■ **Requirement**
Collect every line of the data below that contains the word "width", and copy each of those lines.

■ **Extracted records**
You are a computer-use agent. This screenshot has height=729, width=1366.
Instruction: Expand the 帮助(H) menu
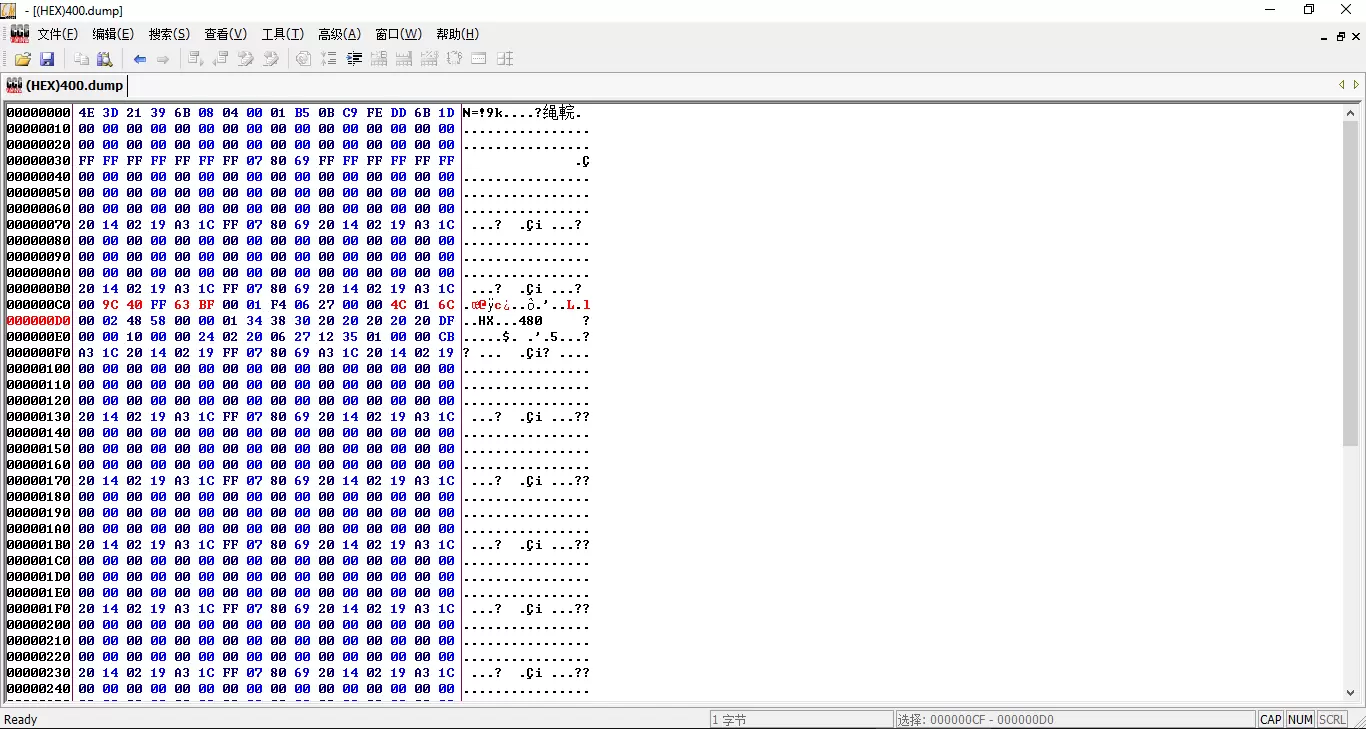click(457, 34)
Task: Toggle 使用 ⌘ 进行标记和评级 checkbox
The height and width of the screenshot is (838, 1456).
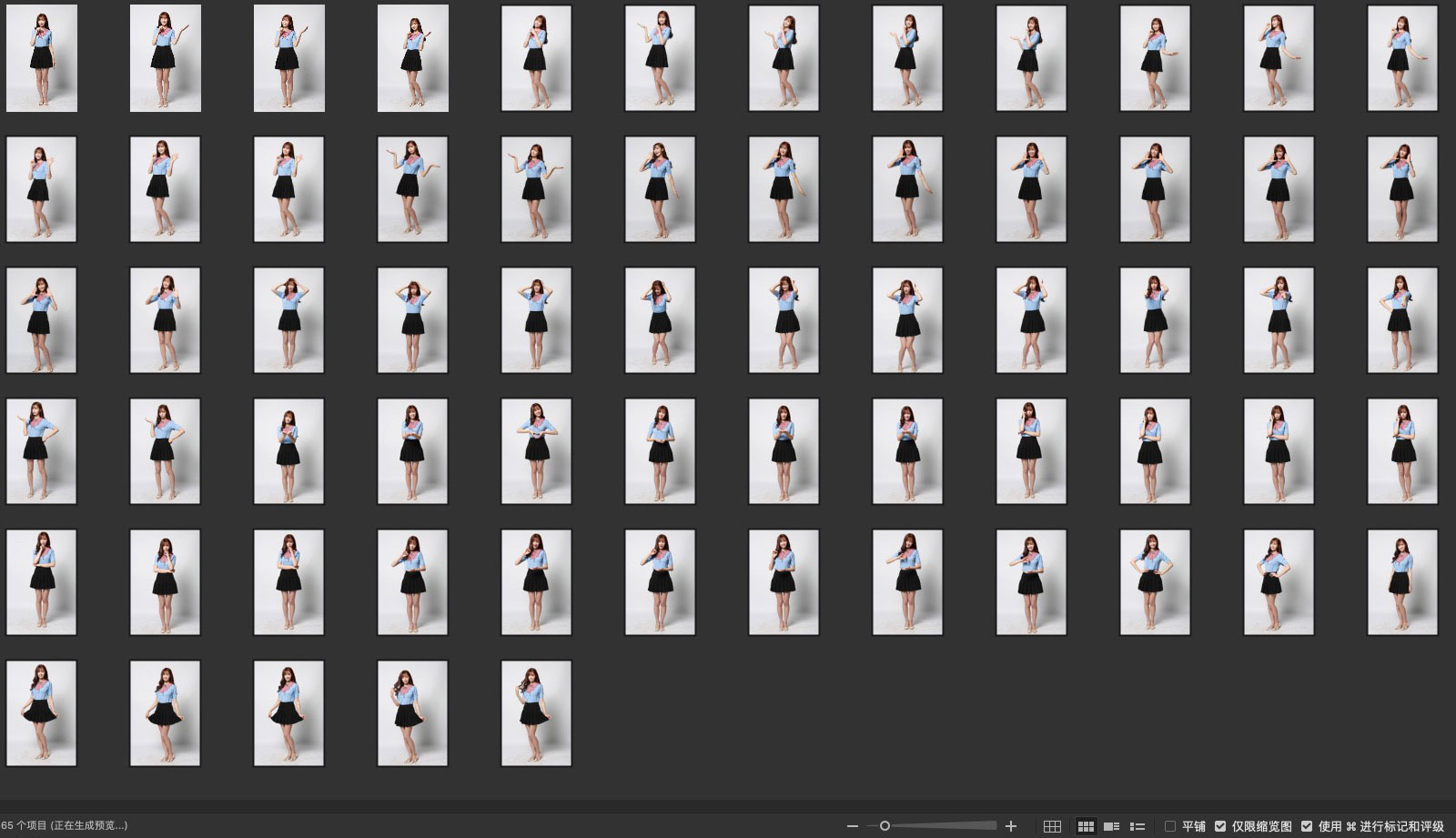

■ **Solution to the problem**
You are a computer-use agent. This screenshot has height=729, width=1366.
The height and width of the screenshot is (838, 1456).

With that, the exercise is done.